> WORK REQUIRED
In the data that follows, find each line containing "computer" and copy it.

> EXERCISE MATERIALS
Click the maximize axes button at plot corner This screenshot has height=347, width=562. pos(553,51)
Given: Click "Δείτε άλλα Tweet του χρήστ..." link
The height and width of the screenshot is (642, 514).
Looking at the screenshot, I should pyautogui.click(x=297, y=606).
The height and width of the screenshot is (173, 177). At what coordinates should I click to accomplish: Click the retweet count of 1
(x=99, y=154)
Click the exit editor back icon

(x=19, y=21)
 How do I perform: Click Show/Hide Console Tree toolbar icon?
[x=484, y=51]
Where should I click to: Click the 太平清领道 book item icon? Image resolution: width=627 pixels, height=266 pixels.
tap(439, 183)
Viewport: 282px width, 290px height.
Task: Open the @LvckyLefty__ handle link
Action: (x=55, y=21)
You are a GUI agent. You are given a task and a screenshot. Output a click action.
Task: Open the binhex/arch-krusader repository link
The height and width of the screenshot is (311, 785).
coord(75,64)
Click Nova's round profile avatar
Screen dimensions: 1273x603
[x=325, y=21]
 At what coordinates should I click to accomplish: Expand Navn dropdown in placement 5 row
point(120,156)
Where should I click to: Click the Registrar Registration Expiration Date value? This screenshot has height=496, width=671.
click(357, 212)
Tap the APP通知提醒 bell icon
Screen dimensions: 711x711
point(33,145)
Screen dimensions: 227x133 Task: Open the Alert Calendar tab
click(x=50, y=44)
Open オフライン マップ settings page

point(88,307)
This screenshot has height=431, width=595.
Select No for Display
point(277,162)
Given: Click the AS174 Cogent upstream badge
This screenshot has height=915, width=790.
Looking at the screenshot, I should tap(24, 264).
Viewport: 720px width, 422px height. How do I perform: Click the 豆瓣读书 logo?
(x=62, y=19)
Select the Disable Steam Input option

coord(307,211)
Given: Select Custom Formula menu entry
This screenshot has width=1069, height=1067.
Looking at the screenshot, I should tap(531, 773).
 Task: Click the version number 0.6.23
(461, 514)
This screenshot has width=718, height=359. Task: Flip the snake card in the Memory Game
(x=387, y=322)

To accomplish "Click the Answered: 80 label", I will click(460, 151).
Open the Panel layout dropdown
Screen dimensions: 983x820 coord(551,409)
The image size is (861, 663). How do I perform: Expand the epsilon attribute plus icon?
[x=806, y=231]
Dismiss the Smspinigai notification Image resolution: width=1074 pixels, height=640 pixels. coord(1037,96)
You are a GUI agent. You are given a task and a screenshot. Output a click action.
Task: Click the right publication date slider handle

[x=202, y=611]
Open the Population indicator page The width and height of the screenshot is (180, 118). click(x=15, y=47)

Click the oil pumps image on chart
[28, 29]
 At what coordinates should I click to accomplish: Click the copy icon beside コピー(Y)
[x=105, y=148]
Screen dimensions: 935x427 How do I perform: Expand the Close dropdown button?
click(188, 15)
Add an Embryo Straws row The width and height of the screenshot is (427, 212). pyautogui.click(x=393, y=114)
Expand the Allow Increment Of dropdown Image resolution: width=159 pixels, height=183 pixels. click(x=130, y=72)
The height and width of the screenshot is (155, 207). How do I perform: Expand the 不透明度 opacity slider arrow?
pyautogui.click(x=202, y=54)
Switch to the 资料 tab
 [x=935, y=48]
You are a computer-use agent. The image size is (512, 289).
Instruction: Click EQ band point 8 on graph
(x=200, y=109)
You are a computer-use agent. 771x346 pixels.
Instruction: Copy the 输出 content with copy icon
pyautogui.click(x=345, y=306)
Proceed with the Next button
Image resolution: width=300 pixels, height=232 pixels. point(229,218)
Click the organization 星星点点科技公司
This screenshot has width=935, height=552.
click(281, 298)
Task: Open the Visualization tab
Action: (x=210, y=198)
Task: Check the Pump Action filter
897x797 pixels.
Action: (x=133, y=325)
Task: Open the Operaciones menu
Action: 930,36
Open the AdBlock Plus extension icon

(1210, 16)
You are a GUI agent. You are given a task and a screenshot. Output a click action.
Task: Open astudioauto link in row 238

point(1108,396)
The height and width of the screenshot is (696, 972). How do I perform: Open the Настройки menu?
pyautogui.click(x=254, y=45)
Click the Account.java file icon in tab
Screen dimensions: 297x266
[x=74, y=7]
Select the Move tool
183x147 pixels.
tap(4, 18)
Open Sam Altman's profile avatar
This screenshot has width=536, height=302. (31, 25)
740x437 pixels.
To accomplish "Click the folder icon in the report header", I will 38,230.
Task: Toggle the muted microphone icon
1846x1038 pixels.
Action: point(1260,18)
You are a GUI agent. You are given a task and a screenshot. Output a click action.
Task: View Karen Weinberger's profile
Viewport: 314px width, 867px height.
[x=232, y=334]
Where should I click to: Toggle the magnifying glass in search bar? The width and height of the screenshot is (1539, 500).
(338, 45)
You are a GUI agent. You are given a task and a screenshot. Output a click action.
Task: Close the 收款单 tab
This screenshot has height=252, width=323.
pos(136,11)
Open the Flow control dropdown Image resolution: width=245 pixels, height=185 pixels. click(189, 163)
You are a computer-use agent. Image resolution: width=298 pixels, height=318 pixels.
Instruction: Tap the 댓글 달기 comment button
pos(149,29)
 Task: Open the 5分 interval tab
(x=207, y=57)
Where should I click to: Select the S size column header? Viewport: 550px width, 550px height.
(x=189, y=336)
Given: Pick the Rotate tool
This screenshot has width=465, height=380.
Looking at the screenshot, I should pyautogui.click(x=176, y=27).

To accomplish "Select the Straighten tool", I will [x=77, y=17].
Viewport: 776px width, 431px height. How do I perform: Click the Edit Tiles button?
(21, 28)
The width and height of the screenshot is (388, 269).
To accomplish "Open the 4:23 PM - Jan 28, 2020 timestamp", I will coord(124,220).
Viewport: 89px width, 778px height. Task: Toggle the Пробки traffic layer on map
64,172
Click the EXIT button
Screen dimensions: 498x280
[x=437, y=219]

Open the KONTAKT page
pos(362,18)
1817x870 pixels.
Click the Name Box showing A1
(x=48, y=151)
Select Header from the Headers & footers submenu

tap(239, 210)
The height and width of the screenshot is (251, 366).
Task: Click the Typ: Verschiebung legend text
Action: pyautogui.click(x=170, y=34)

> RESULT FOR THIS EXERCISE
You are a computer-use agent. The image size is (512, 289).
You are a computer-use agent. 771x346 pixels.
You are a computer-use agent. Image resolution: width=298 pixels, height=318 pixels.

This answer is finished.